Едва живой от счастья и благоговенья, я открывал перед Леа дверь. Мы церемонно здоровались за руку на пороге, потом Леа нерешительно, но грациозно проходила к окну, садилась и ждала, когда я заведу разговор.
По-английски она говорила так же, как я по-немецки: ни одного живого слова. И все же я неизменно беседовал с ней на ее родном языке, она – на моем. Хотя, говори мы каждый на своем, понять друг друга было бы куда легче.
– Хм… Как вы здравствуете? – вопрошал я. На "ты" я к Леа не обратился ни разу.
– Я здравствую очень. Большой спасибо, – отвечала она и всякий раз краснела. Я уж как мог отводил взгляд – она все равно краснела.
– Не правда ли, отличная погода? – неизменно допытывался я и в солнечный день, и в непогодь.
– О, да, – неизменно отвечала она и в солнечный день, и в непогодь.
– Хм… Были вы сегодня в кино? – вставлял я свой излюбленный вопрос, хотя и знал, что пять дней в неделю Леа работала на отцовской парфюмерной фабрике.
– Нет, сегодня у меня был работа с родитель.
– Это прекрасно! Там хорошо?
– Нет. Парфюмерия большой и много человеков туда-сюда.
– Это плохо! Хм… Вы будете иметь чашку кофе?
– Я уже поелась!
– Но еще одна чашка не будет плохо.
– Большой спасибо.
На этом этапе беседы я обычно смахивал с письменного столика хранилища всякой всячины – листы писчей бумаги, туфельные колодки, некоторые принадлежности белья и еще много самых непредсказуемых предметов обихода. Потом включал электрическую кофеварку и глубокомысленно изрекал: "Кофе – это хорошо".

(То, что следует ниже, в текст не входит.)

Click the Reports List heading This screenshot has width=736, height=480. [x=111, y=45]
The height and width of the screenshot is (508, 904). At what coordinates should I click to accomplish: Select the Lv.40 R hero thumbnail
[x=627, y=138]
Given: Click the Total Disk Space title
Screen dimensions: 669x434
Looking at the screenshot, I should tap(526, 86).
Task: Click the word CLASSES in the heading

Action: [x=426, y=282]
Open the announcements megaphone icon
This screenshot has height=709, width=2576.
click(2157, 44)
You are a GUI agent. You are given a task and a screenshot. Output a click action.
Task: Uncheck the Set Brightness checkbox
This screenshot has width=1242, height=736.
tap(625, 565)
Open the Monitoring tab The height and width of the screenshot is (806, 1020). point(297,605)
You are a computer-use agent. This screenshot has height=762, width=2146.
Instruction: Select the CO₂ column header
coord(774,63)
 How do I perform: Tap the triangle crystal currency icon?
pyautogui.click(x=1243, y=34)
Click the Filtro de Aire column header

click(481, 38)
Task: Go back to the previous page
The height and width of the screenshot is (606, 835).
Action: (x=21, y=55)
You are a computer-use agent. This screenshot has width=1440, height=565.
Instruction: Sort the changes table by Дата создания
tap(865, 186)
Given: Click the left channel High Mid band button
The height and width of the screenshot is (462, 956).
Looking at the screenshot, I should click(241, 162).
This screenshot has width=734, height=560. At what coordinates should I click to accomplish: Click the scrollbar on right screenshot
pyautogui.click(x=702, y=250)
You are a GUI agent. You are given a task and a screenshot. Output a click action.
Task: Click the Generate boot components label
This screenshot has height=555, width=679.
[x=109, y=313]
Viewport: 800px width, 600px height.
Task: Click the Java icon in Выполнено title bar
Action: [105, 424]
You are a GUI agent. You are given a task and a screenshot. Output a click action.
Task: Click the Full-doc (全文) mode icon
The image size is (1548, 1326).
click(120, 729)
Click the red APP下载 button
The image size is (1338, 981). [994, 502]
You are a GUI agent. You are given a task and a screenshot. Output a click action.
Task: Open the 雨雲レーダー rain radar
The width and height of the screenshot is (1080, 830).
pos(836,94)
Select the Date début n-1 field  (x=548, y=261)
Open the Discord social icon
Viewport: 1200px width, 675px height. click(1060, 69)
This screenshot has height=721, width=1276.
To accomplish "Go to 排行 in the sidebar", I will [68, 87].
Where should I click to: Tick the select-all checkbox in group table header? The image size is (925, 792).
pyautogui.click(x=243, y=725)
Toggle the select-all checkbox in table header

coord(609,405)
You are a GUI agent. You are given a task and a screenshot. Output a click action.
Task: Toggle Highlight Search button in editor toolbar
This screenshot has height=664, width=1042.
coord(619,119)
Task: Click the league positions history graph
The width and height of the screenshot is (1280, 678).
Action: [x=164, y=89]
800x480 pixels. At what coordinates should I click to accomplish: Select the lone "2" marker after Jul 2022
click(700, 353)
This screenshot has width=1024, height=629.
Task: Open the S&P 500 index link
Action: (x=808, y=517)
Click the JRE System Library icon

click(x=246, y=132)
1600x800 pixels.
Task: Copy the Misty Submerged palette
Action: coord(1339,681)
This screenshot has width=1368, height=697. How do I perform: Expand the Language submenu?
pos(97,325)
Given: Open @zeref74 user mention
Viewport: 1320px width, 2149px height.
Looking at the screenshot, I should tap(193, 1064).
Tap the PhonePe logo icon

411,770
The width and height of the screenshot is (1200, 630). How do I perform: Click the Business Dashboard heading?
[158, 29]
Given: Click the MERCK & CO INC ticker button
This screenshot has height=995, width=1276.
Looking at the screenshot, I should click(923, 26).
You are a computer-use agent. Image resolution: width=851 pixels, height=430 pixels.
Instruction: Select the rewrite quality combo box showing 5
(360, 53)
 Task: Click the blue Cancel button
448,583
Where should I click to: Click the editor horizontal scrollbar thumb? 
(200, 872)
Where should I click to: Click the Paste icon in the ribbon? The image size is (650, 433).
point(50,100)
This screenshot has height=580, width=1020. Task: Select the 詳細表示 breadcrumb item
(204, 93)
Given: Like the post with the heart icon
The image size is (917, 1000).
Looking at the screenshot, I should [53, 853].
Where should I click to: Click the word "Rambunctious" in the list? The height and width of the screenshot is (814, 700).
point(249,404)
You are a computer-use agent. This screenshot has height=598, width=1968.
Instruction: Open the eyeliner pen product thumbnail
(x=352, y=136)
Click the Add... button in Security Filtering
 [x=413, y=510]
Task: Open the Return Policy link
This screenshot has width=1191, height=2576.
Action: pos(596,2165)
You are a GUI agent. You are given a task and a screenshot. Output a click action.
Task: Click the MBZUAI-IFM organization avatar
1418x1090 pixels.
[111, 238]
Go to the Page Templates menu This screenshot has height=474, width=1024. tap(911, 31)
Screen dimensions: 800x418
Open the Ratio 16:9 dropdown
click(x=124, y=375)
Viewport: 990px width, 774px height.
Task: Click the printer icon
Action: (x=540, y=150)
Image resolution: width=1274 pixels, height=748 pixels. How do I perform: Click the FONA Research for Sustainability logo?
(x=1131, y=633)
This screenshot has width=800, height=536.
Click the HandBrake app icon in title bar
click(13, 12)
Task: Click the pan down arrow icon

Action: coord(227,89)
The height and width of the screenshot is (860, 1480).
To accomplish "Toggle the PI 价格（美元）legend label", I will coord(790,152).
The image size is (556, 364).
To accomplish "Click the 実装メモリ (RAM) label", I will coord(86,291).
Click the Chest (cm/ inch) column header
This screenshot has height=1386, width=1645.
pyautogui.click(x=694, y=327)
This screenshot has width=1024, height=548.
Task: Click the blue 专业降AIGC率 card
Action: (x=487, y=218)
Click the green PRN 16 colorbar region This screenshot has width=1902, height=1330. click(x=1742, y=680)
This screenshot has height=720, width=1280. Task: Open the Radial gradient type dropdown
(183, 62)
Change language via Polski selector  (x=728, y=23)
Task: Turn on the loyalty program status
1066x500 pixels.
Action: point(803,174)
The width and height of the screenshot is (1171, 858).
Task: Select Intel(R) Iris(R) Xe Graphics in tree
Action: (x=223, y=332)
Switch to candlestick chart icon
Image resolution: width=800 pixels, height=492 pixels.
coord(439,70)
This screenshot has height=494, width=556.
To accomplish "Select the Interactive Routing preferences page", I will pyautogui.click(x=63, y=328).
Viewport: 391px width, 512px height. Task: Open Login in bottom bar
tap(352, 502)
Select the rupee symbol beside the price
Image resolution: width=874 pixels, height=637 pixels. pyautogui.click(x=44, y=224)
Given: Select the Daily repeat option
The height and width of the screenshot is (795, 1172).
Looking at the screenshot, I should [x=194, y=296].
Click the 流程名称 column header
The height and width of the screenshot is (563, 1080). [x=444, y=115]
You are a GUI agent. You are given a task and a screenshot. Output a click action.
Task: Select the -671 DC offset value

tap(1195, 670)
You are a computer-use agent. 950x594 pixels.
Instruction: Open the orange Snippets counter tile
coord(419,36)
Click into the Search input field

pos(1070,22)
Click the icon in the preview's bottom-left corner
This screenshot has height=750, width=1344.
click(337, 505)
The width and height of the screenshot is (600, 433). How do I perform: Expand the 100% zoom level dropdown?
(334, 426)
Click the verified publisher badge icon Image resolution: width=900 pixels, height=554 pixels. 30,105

Обычно мы выпивали по две чашки, сахар и сливки мы передавали друг другу с каменно-суровыми лицами, наверное, так же на похоронной процессии раздают белые перчатки тем, кому нести гроб. Нередко Леа приносила домашнее печенье или бисквиты, наскоро (и, видимо, тайком) завернутые в вощеную бумагу. Она с порога неуверенно совала мне в левую руку свое подношение. Надо ли говорить, что мне кусок в горло не лез. Во-первых, рядом с Леа я забывал о голоде, а во-вторых, мне казалось едва ли не кощунством уничтожать стряпню с ее кухни. Во всяком случае, надобности в этом не было никакой.
Обычно за кофе мы молчали. А потом беседы наши, точнее, потуги завязать разговор, возобновлялись.
– Хм. А– вот, окно… вы есть холодная там?
– Нет! Мне очень согрето, большой спасибо.
– Это хорошо! Хм… Здоровые ли родители? – об этом я осведомлялся при каждой встрече.
– О да, очень! – родители у Леа отличались богатырским здоровьем, даже в ту пору, когда мать у нее две недели болела плевритом.
Иной раз Леа сама выбирала тему для разговора. Правда, неизменно одну и ту же, при этом премило коверкая английский язык, так что большой беды в этом однообразии я не видел.
– Как ваше занятие сегодня утром?
– По немецкому? О, замечательно. Зер гут.
– Что вы занимали?
– То есть, что проходили? Хм… Это, как его… ну, это – спряжение сильных глаголов. Очень интересно!
Не одну страницу мог бы я заполнить нашей с Леа тарабарщиной. Только думается мне – ни к чему. Ведь по сути, мы так ничего друг другу и не сказали. За четыре месяца мы виделись, наверное, раз тридцать, не меньше, но не обмолвились ни одним человеческим словом. И без того скудные воспоминания все больше утопают во мгле времени. Сейчас я уже знаю наверное: случись мне оказаться в аду, мне отведут отдельную каморку, куда не проникнет ни жар, ни холод, зато шквалами будут налетать из прошлого наши разговоры с Леа, усиленные сотнями динамиков с самого большого в Нью-Йорке бейсбольного стадиона "Янки". .
Однажды вечером я вдруг ни с того ни с сего перечислил ей президентов США, как мне казалось, всех по порядку: Линкольна, Гранта, Тафта и остальных.
В следующий раз я часа полтора пытался растолковать ей правила американского футбола. По-немецки, разумеется!
Другим вечером вдруг вызвался (разумеется, по собственному почину) нарисовать ей карту Нью-Йорка. Богом клянусь, в жизни карт ни для кого не рисовал, да и картограф из меня никудышный. Но для Леа… Ничто и никто хоть отряд морской пехоты – меня б не остановил. Четко помню, что Лексингтон-авеню я расположил на месте Мэдисон-авеню – и глазом не моргнул.